Regionally, all major players have failed the people of Myanmar. Paralyzed by its policy of noninterference in member states’ affairs, the Association of Southeast Asian Nations (ASEAN) has proven itself to be a toothless bloc, with member states divided over Myanmar issues. It’s pathetic to see the current chairman, Malaysian Prime Minister Anwar Ibrahim, being cheated by junta boss Min Aung Hlaing’s vow to honor a ceasefire in Myanmar, as Anwar requested during their meeting in April. Despite his promise, Min Aung Hlaing ordered his air force to keep bombing. The massacres on Monday and Tuesday are the latest examples.
This raises the question of how the junta has been able to sustain its atrocities for years with impunity. Emboldened by support showered on it by Russia and China, the junta’s ability to terrorize its own people knows no limits, while the world turns a blind eye to Myanmar. Support from Moscow and Beijing—from standing together on the regime’s behalf at the UN to selling it jet fighters and other military hardware, as well as Vladimir Putin and Xi Jinping agreeing to accept official visits from Min Aung Hlaing—throw a lifeline to the Myanmar junta, which would otherwise have been long gone due to the unprecedented nationwide popular armed resistance against it. For now, the junta is using every means of lethal support it can get to hold on to power at the cost of people’s lives, including those of children. How does it feel, Mr. Putin and Mr. Xi, to learn that the regime continues to bomb its own civilians with your support?
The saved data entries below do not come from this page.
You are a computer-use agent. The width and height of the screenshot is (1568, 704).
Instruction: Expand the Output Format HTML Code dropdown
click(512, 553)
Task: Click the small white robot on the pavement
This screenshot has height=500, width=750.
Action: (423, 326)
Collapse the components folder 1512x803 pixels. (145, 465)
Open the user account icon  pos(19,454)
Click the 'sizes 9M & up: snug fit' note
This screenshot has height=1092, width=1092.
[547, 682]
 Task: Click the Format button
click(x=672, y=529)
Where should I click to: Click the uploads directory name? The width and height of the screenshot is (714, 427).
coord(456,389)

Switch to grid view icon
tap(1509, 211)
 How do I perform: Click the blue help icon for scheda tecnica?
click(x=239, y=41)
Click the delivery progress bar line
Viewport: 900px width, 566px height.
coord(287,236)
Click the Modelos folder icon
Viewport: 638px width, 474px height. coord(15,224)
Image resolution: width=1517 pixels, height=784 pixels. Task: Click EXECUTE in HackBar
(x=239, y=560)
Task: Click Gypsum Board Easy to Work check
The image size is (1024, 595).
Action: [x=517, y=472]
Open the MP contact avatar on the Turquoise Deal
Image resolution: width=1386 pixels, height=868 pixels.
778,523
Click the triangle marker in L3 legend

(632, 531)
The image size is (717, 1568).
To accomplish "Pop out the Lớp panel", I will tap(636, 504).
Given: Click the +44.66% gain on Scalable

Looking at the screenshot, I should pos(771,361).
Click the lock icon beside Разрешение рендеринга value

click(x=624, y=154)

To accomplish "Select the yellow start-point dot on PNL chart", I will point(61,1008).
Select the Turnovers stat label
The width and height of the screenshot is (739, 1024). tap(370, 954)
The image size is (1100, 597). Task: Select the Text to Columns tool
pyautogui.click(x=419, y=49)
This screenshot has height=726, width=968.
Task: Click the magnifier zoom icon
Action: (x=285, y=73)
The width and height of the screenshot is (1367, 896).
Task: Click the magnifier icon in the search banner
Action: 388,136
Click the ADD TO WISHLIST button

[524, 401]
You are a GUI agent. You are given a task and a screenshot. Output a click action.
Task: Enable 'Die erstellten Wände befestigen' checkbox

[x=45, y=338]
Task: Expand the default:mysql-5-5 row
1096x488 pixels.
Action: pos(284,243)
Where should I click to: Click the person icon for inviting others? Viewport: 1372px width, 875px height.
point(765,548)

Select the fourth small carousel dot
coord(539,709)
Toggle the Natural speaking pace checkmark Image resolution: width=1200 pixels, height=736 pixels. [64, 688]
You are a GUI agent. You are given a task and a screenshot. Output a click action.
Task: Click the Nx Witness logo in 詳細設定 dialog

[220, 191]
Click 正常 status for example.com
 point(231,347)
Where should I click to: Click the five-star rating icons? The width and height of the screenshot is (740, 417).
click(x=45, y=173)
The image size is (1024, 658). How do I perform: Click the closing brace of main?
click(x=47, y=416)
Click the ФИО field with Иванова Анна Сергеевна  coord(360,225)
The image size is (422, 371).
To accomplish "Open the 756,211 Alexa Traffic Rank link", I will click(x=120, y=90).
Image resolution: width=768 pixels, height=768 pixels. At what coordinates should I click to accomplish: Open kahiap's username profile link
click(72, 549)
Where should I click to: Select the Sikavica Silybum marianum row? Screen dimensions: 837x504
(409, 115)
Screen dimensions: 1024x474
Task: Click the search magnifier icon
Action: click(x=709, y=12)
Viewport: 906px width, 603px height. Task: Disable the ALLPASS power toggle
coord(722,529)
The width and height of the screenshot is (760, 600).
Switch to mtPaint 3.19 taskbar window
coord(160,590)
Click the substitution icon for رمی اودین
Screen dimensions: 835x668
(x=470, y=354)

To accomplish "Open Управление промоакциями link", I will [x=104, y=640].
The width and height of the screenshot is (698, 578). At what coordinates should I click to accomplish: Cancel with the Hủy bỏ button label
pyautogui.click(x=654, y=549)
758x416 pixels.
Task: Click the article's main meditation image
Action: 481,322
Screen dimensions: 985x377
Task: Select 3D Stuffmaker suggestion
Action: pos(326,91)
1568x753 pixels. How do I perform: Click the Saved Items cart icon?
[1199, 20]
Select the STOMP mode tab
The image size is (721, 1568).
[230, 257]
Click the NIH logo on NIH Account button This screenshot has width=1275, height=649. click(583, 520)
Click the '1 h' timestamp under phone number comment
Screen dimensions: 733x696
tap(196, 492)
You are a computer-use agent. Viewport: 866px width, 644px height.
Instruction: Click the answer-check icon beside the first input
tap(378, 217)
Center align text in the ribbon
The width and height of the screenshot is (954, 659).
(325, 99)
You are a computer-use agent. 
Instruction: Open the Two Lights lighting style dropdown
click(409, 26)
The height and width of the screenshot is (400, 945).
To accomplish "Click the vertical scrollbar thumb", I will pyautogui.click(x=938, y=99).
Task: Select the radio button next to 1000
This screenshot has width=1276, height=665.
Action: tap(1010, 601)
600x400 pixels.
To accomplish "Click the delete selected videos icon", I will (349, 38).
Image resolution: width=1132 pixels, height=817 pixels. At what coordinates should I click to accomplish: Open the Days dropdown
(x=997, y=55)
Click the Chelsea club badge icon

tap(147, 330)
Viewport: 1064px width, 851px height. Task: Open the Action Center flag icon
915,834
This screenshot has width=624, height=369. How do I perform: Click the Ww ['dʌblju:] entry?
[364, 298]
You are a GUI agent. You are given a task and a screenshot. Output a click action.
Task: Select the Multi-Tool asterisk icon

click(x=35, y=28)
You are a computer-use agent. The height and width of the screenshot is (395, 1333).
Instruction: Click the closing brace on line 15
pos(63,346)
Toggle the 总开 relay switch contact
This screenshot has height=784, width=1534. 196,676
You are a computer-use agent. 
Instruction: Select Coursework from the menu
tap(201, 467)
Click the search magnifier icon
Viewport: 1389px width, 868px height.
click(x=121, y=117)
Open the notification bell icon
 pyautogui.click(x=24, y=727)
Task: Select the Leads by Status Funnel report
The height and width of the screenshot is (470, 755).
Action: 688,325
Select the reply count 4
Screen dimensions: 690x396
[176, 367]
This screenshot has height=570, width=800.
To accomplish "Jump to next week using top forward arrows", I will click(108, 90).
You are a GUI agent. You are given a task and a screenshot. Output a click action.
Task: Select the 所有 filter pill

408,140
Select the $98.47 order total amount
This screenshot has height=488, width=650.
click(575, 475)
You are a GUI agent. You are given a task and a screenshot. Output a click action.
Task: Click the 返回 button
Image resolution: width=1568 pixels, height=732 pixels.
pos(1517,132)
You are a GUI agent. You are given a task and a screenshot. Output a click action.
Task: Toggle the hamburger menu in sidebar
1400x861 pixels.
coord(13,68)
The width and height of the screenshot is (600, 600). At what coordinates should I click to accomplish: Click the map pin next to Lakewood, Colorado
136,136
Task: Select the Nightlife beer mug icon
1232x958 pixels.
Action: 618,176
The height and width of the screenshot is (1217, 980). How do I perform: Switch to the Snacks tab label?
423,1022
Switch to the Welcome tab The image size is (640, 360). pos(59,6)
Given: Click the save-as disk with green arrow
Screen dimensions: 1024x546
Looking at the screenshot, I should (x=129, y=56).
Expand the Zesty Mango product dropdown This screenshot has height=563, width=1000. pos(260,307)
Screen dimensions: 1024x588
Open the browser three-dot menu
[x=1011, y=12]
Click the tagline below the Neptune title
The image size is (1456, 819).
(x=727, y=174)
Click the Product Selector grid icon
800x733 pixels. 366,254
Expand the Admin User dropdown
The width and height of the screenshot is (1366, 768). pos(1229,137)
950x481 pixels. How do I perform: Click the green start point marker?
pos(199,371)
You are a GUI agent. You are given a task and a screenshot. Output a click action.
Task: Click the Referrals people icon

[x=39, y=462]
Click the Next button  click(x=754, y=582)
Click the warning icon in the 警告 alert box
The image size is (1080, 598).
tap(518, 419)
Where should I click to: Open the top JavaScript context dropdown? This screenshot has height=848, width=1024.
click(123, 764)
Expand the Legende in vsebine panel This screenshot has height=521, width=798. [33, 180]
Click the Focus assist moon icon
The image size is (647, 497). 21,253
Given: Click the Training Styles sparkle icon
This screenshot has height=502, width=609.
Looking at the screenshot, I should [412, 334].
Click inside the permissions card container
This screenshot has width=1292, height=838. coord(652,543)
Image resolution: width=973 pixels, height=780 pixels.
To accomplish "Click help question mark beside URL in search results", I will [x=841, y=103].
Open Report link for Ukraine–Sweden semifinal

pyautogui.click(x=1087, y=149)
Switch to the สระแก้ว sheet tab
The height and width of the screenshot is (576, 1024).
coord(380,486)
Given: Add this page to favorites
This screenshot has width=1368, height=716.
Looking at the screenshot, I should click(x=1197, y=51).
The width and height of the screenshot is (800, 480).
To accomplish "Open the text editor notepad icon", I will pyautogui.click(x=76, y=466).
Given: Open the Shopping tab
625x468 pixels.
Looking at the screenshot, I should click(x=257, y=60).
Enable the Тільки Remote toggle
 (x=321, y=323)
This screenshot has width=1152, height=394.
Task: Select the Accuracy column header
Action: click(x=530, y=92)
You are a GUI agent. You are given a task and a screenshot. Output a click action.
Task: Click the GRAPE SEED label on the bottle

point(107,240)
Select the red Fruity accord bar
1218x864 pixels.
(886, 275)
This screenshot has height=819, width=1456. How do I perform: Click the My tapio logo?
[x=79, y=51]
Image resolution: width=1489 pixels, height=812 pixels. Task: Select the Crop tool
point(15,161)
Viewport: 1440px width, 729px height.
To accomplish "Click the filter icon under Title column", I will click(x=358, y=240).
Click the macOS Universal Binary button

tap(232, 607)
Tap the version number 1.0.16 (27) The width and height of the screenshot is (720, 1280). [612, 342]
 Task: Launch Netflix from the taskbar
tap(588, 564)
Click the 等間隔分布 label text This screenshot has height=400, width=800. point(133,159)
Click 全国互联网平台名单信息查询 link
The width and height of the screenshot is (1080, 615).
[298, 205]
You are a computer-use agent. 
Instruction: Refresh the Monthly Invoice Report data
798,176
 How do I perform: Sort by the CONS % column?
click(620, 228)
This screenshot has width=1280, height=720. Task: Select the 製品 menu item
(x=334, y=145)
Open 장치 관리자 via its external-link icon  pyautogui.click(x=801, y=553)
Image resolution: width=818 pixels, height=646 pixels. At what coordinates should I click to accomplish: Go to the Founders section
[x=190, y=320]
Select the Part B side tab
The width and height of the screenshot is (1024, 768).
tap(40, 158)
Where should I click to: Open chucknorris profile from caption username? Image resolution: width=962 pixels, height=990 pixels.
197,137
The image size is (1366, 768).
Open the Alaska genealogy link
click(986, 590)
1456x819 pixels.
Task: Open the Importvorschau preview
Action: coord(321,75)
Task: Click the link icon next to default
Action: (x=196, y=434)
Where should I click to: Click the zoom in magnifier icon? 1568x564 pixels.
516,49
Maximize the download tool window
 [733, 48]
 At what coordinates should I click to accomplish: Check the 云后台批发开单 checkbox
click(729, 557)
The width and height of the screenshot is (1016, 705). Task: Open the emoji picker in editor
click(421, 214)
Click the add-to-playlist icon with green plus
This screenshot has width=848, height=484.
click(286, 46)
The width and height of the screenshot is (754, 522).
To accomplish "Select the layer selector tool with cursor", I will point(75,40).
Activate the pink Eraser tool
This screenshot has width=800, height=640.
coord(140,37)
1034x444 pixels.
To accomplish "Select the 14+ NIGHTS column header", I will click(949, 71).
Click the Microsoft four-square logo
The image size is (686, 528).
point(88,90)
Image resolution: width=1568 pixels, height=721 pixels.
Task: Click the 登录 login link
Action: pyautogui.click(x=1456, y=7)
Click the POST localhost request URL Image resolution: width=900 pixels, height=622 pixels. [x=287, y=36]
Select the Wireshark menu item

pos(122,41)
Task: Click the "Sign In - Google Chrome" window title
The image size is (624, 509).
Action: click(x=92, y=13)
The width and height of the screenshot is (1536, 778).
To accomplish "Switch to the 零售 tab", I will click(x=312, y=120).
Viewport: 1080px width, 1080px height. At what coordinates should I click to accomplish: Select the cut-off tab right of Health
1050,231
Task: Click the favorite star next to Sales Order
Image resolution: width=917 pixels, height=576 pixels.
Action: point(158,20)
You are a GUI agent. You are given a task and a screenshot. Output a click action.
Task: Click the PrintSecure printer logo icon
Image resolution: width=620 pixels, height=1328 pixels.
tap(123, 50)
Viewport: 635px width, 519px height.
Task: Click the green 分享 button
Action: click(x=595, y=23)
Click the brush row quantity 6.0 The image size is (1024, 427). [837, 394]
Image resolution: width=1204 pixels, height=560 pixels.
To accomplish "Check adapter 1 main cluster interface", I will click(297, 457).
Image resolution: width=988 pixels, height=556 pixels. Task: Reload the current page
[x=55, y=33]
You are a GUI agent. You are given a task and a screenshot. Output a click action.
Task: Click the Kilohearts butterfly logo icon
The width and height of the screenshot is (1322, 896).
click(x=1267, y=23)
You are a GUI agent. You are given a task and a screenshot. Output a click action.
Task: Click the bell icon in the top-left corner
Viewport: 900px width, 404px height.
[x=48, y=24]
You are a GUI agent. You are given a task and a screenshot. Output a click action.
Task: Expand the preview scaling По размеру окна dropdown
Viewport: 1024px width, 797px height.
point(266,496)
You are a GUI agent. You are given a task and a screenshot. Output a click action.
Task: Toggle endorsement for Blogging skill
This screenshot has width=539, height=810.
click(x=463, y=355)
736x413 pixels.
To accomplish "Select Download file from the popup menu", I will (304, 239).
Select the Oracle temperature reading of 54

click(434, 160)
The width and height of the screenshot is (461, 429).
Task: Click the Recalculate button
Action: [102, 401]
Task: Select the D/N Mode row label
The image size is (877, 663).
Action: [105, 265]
For now, it’s heartwrenching to see the lives of thousands of people being wasted in Myanmar at the hands of Min Aung Hlaing’s regime while the world remains idle and indecisive, failing to take the necessary action. We can take it for granted that many more will be sacrificed as long as the junta, backed by immoral supporters, is in power.
Such an outcome will only be prevented if the world unites to take serious action to remove the regime.
So, please show meaningful support to the people of Myanmar before it’s too late; show that they are not alone and forsaken, and ensure that justice will prevail for them. Your moral and prompt action could at least save civilian lives—not least those of children.